Example Node.js health endpoint:

app.get('/health', async (req, res) => {
  try {
    await db.query('SELECT 1');
    await redis.ping();
    res.status(200).json({ status: 'ok' });
  } catch (err) {
    res.status(503).json({ status: 'error', message: err.message });
  }
});

The healthcheck tests database and cache connectivity on every check. If either is unavailable, the endpoint returns 503, which curl -f treats as a failure.

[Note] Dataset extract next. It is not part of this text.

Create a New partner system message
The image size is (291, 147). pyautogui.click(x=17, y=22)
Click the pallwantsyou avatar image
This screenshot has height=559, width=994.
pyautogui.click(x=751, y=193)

Healthchecks in Docker Compose

services:
  api:
    image: my-api:latest
    healthcheck:
      test: ["CMD", "curl", "-f", "http://localhost:3000/health"]
      interval: 30s
      timeout: 5s
      retries: 3
      start_period: 15s

  db:
    image: postgres:15-alpine
    healthcheck:
      test: ["CMD-SHELL", "pg_isready -U postgres"]
      interval: 10s
      timeout: 5s
      retries: 5

CMD exec form avoids shell processing. CMD-SHELL passes the command to /bin/sh -c, enabling shell features like pipes and variable expansion.

Disabling a Healthcheck

To disable a healthcheck defined in the base image (useful during debugging):

docker run --no-healthcheck my-image

In Compose:

services:
  api:
    healthcheck:
      disable: true

Healthcheck vs Orchestrator Liveness/Readiness

Docker healthchecks map to the concept used by orchestrators:

Liveness probe (Kubernetes): Is the container running? If not healthy, restart it.
Readiness probe (Kubernetes): Is the container ready to receive traffic? If not ready, stop sending it traffic (but don't restart it).

In standalone Docker, the healthcheck plays both roles — it reports health state but does not automatically restart an unhealthy container (that is the restart policy's job, which triggers on container exit). In Docker Swarm, an unhealthy container causes Swarm to schedule a replacement.

For standalone Docker, monitoring the health state and alerting on unhealthy transitions enables manual or scripted intervention:

# Script to alert on unhealthy containers
docker ps --filter health=unhealthy --format '{{.Names}}'

# Event stream for health state transitions
docker events --filter type=container --filter event=health_status

2024-03-15T14:22:31.123Z container health_status my-cache (health_status=unhealthy)

Integrating Docker events into a monitoring pipeline (PagerDuty, OpsGenie, alertmanager) enables automated alerting when containers become unhealthy.